What experiment should I run first?
It depends on where your funnel leaks most, your traffic, and whether you have research. This tool maps those to a specific recommendation — but the universal rule is: do research first if you have none, then test the highest-traffic, highest-drop-off step by changing the argument (value prop, clarity, friction, proof), not the decoration.
Should I test if I have no research yet?
Usually no. Testing blind produces the low win rate that makes teams give up. Spend a week on analytics, session recordings, and a survey first; that research is what drives win rate, so it’s the higher-leverage move.
What should I test on a low-traffic site?
Bold, high-leverage swings — value proposition, messaging, full-page redesigns — not small tweaks. Low traffic can only detect large effects, so a button-color test is mathematically doomed; make the change big enough to move the needle detectably.
How do I decide between an A/B test and a multivariate or bandit?
By traffic and goal. Low/medium traffic: A/B (A/B/n for distinct concepts). High traffic: A/B/n or multivariate. Use a bandit only for short-lived, exploit-now decisions where minimizing regret matters more than clean learning.

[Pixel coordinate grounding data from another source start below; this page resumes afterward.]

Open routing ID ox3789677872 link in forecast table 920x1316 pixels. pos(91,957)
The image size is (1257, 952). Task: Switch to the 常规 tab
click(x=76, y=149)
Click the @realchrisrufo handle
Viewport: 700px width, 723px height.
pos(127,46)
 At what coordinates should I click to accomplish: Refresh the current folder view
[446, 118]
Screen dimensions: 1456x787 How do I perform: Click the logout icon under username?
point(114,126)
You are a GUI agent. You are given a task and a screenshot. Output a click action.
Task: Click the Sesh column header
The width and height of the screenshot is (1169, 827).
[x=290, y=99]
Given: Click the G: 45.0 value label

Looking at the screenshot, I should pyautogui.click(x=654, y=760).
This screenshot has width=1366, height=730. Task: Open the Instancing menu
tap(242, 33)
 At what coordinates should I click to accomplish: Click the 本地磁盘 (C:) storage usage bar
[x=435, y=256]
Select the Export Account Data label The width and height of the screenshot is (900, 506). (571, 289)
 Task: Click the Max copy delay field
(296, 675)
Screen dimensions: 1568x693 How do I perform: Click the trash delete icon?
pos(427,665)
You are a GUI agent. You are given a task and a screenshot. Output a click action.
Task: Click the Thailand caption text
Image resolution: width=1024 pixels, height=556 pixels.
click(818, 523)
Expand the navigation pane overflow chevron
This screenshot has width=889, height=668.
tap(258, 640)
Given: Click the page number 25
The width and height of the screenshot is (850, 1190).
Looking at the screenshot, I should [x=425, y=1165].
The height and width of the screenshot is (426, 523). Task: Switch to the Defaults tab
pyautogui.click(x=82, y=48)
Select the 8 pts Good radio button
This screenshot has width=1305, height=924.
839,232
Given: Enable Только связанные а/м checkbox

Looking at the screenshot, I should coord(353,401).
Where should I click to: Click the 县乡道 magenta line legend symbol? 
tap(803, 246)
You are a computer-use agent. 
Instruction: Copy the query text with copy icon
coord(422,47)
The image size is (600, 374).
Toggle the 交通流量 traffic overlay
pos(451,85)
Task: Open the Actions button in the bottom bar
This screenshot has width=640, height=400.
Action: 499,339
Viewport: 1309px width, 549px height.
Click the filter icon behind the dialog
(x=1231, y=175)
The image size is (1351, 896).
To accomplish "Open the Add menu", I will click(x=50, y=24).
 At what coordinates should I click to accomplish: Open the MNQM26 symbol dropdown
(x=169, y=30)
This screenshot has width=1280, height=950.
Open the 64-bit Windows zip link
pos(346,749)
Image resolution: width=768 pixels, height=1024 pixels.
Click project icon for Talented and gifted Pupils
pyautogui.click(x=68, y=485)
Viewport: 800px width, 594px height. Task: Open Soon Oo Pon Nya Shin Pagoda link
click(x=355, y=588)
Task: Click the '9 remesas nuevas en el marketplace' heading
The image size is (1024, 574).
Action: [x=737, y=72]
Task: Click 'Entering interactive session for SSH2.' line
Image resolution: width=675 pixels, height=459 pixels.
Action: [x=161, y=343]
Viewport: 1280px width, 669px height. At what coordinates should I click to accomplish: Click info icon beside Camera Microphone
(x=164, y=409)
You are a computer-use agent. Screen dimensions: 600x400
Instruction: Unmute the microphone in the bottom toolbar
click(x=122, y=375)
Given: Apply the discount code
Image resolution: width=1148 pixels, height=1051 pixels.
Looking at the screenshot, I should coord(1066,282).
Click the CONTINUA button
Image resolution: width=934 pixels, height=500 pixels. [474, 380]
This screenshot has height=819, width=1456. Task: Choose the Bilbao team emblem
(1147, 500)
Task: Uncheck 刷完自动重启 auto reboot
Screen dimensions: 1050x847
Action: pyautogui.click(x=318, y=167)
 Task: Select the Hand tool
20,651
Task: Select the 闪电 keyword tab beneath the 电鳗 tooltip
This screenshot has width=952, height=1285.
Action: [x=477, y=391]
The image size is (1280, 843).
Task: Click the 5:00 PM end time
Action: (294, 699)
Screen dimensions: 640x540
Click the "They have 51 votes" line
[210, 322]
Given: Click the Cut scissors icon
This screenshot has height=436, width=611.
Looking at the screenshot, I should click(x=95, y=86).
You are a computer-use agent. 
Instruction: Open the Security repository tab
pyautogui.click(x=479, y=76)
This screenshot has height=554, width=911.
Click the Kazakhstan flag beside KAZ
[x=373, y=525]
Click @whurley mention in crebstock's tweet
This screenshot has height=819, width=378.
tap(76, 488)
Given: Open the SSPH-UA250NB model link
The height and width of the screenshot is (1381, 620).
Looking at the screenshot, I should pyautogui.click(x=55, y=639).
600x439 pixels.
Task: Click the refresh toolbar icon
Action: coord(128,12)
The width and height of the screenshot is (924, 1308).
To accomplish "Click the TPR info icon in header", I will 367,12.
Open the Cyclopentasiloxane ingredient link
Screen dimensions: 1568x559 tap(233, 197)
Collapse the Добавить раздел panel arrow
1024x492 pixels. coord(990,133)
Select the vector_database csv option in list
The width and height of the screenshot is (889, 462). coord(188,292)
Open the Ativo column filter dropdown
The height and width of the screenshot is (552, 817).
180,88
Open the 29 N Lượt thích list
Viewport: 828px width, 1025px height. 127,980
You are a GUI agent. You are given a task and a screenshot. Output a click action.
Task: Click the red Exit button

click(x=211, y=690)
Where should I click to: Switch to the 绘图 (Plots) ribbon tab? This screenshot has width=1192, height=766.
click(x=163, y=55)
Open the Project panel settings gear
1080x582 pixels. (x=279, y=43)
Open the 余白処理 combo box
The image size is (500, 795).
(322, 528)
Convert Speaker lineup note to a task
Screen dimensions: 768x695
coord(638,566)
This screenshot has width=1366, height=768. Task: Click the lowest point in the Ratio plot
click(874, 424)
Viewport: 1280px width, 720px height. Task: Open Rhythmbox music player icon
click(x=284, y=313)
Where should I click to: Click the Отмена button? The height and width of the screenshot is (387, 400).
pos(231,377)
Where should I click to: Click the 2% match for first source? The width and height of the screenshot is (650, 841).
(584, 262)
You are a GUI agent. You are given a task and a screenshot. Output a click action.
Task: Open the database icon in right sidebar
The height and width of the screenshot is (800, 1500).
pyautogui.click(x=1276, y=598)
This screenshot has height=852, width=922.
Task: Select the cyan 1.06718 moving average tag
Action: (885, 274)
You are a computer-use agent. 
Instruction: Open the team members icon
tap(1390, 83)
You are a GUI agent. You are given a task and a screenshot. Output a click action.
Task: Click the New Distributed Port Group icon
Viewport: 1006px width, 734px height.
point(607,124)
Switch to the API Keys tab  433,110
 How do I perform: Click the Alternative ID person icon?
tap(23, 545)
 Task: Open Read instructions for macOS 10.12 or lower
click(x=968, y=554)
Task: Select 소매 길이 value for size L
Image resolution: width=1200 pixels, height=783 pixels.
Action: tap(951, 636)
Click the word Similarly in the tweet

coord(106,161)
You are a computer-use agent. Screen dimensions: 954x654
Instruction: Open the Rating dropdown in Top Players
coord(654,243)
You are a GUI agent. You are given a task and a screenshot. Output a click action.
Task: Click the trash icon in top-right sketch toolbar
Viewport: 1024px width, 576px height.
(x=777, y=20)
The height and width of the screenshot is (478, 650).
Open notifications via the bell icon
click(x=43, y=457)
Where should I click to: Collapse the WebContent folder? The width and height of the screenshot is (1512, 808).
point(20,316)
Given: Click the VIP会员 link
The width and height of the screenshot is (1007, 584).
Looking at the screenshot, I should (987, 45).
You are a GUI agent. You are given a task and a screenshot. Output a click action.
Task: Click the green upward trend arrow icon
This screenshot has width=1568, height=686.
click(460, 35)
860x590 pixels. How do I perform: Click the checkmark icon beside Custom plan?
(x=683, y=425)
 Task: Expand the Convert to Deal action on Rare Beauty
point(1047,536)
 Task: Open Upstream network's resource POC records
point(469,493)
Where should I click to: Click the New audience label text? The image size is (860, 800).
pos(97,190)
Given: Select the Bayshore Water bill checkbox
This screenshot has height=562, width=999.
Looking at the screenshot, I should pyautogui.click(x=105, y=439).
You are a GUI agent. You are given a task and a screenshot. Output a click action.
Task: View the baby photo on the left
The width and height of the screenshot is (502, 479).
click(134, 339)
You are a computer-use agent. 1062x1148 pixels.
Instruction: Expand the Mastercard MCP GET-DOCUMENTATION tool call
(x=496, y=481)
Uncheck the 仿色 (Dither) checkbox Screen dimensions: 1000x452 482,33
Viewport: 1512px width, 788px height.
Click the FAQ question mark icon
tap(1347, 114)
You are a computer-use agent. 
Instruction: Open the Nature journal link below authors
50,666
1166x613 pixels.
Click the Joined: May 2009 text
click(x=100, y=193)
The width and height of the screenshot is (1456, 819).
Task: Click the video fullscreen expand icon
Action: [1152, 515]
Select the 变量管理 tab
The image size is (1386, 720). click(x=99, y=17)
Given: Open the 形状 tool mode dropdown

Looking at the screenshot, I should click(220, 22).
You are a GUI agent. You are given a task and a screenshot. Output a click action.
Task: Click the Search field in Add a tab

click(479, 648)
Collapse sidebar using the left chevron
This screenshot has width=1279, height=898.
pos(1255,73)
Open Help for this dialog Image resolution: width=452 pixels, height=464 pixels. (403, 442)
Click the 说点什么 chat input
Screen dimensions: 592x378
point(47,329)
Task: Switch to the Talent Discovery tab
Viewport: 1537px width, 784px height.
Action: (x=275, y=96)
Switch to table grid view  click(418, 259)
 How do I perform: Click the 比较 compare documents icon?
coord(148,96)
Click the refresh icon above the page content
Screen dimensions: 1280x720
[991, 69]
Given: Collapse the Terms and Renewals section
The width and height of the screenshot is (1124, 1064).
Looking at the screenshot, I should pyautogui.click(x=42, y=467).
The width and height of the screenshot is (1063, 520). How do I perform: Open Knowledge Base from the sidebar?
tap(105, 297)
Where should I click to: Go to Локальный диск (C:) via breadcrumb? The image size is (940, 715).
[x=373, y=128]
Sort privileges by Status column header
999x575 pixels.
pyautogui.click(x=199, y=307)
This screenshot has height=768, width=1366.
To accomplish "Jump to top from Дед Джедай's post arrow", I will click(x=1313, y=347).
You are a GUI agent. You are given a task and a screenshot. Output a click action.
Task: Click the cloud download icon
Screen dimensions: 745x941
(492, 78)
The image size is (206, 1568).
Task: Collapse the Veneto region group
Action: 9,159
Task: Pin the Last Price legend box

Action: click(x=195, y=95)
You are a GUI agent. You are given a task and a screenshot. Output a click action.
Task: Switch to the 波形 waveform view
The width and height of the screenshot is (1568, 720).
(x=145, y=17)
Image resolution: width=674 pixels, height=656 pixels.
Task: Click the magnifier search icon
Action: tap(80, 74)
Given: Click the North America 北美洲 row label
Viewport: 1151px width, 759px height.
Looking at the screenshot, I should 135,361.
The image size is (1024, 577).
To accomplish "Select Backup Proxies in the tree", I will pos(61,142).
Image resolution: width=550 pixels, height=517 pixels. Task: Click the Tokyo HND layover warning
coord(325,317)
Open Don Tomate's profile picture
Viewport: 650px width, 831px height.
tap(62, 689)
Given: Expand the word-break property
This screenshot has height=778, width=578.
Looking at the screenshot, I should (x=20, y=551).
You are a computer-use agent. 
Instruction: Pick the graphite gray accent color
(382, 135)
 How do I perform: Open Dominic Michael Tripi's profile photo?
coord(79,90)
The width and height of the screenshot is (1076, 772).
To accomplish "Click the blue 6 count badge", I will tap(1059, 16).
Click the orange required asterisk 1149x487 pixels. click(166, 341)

Where should I test in the funnel?
The step with the most traffic and the biggest drop-off — that’s where a percentage improvement is worth the most. Optimizing a step few visitors reach is a common misallocation of scarce testing capacity.
Does this tool replace real research?
No. It’s a heuristic starting point that tells you the category of experiment that fits your situation. Your own analytics and qualitative research turn that into the specific, high-confidence hypothesis worth running.